(358e) Carbon Mixed Spinel Ferrites As Electrode Material for Asymmetric Supercapacitor

Spinel ferrite materials (AFe₂O₄, whereas A is the transition metal, such as Co, Cu, Zn, and Mn) have attracted research interest due to their chemical stability and multiple practical applications in organics removal, thermochemical water/CO₂ splitting, resonant circuits, wideband transformers, and energy storage. Spinel ferrite materials are useful as electrode materials in asymmetric supercapacitor (ASC) that are characterized with dissimilar electrode materials. These materials can enhance electrochemical potential and electrical conductivity. Spinel ferrite is typically used in conjunction with porous carbon (POC), as POC has higher thermal stability and numerous sites for adsorption and desired porosity for ionic transport.
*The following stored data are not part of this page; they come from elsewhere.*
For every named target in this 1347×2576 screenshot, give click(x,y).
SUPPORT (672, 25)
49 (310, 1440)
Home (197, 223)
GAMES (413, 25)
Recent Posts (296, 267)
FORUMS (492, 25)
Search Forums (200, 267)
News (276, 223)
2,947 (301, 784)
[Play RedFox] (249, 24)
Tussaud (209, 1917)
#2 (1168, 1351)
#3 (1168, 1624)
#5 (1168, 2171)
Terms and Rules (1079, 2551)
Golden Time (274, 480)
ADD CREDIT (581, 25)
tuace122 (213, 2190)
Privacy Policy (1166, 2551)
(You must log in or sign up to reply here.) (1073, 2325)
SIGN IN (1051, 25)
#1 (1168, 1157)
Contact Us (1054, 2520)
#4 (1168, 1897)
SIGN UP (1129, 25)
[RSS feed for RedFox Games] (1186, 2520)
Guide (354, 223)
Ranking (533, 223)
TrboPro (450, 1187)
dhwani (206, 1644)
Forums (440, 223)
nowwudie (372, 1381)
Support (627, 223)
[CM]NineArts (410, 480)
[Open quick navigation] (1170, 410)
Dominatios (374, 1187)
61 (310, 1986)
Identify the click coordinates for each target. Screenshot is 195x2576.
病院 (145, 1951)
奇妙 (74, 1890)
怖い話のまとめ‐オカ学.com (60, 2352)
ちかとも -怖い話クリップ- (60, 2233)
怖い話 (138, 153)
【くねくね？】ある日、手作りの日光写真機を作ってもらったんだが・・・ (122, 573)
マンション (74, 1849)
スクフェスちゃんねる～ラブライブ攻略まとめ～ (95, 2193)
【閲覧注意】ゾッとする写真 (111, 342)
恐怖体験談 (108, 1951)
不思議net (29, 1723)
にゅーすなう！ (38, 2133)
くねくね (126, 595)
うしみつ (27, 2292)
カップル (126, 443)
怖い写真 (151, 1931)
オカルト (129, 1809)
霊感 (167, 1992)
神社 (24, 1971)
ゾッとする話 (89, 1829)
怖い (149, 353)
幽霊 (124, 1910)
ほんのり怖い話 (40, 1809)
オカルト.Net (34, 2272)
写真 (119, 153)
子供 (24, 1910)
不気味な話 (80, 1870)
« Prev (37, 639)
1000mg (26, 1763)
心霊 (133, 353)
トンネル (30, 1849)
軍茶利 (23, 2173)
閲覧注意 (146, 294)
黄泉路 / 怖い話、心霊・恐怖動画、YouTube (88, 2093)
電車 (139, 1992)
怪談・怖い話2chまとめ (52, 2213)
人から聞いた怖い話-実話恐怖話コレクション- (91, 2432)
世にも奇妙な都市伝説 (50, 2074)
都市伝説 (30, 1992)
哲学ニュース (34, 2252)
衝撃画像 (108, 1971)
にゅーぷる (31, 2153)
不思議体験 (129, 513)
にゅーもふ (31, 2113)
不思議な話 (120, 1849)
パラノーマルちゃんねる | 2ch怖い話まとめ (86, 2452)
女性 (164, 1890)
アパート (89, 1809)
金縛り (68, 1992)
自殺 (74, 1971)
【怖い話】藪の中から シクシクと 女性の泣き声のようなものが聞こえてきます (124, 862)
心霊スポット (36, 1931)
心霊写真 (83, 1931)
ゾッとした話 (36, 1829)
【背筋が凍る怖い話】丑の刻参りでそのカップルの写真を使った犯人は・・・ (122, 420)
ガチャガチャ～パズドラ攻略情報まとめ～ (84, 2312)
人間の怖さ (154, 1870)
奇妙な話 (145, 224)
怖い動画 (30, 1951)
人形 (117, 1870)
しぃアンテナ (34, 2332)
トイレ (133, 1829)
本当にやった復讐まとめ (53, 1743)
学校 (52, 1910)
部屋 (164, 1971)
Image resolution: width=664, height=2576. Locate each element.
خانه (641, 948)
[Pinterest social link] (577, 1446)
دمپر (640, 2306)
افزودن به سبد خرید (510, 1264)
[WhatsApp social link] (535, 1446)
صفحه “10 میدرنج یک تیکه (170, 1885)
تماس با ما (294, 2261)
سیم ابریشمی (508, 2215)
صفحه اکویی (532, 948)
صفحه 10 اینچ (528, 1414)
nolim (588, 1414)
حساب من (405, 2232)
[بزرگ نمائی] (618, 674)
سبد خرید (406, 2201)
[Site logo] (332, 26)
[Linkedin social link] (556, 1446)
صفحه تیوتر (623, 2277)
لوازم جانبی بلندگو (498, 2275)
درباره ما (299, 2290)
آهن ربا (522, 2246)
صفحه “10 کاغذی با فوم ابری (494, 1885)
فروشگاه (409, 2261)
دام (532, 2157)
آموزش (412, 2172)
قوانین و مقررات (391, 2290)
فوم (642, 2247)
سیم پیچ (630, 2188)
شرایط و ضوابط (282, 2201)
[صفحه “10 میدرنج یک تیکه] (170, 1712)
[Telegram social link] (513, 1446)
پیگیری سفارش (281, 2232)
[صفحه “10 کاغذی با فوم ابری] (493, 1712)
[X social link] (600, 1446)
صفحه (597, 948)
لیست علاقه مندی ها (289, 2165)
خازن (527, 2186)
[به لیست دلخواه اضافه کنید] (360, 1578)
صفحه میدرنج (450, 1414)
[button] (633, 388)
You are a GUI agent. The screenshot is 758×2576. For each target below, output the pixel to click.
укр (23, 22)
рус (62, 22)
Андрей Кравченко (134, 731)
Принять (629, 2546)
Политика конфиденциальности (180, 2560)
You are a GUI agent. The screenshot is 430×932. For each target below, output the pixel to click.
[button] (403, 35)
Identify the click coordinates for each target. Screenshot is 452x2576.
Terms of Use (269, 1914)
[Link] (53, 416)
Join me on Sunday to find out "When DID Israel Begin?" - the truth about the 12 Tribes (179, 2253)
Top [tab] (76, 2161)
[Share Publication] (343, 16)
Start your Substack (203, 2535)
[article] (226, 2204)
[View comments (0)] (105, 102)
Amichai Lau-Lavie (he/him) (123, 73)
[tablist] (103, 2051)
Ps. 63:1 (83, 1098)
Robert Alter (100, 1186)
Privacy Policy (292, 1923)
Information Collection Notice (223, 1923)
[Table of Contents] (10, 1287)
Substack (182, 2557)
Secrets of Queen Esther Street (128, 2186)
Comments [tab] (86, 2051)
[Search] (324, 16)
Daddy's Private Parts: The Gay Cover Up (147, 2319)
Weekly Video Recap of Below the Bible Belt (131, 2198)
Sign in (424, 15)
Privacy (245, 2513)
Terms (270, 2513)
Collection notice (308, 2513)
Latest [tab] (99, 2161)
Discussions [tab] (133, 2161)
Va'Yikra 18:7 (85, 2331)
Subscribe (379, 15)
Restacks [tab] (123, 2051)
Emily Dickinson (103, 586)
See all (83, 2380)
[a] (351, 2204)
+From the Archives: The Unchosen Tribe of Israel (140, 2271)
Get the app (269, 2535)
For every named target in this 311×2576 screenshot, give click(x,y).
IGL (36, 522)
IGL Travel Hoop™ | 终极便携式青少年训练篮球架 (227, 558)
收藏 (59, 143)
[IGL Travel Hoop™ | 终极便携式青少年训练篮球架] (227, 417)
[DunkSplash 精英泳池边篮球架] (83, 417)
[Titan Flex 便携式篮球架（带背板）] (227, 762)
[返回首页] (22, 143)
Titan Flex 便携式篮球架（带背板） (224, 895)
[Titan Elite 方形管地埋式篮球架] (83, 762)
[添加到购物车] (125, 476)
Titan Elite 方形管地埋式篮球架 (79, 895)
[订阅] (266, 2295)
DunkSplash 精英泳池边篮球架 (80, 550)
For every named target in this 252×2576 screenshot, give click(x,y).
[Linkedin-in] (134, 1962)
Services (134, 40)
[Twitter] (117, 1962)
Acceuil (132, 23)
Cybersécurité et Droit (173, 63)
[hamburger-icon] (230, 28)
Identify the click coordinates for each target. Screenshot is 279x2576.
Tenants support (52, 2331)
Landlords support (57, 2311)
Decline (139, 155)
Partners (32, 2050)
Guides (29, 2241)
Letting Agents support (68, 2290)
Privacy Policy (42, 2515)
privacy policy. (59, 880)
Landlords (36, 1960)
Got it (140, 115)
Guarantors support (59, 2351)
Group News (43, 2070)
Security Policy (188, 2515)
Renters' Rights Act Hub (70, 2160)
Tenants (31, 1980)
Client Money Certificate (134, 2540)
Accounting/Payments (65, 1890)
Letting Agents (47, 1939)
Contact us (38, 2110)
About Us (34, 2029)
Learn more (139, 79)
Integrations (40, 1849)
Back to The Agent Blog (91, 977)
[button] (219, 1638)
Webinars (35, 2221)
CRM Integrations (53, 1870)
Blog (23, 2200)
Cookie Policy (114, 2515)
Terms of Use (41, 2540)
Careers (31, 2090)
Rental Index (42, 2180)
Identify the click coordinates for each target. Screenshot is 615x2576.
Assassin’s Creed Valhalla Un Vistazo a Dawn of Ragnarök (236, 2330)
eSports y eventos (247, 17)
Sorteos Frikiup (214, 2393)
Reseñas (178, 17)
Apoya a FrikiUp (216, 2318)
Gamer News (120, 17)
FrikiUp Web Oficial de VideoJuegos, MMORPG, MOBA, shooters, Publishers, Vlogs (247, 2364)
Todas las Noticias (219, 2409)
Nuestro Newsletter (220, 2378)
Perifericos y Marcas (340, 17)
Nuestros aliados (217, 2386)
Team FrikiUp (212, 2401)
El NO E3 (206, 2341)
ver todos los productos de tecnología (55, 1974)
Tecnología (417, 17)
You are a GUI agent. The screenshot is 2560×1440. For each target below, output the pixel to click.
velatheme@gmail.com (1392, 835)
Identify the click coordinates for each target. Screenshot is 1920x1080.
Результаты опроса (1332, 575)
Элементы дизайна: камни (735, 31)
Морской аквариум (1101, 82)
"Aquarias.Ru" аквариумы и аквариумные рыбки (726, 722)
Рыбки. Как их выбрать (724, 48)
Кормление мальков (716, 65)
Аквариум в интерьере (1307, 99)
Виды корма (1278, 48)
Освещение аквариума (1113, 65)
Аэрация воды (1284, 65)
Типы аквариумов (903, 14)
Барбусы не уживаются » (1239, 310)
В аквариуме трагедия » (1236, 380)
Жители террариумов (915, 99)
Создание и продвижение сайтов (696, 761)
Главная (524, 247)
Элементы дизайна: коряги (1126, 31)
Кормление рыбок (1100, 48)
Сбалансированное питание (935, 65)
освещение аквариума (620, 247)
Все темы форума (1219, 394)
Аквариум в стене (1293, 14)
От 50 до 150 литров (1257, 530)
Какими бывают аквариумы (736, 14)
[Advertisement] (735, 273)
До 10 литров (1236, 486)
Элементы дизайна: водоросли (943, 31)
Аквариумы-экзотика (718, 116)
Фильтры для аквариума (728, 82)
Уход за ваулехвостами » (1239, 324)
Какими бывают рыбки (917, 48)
In this investigation, hydrothermal liquefaction (HTL)-derived hydrochar from lignocellulosic biomass (LCB) was chemically activated and thermally treated to produce POC with high specific surface area (SSA) and porosity. Ni-ferrite (NiFe₂O₄) was synthesized by the sol-gel method based on the stoichiometry ratio of Ni and Fe precursor salts. Composite electrodes of NiFe₂O_4/POC were prepared and used in ASC configuration for electrochemical testing. These electrode materials were characterized by powdered X-ray diffraction (XRD), Brunauer–Emmett–Teller (BET) surface area analyzer and Fourier transform infrared (FTIR). Electrochemical performance such as specific capacitance, cyclic stability and electrochemical impedance of the ASCs fabricated using composite NiFe₂O_4/POC electrode will be presented.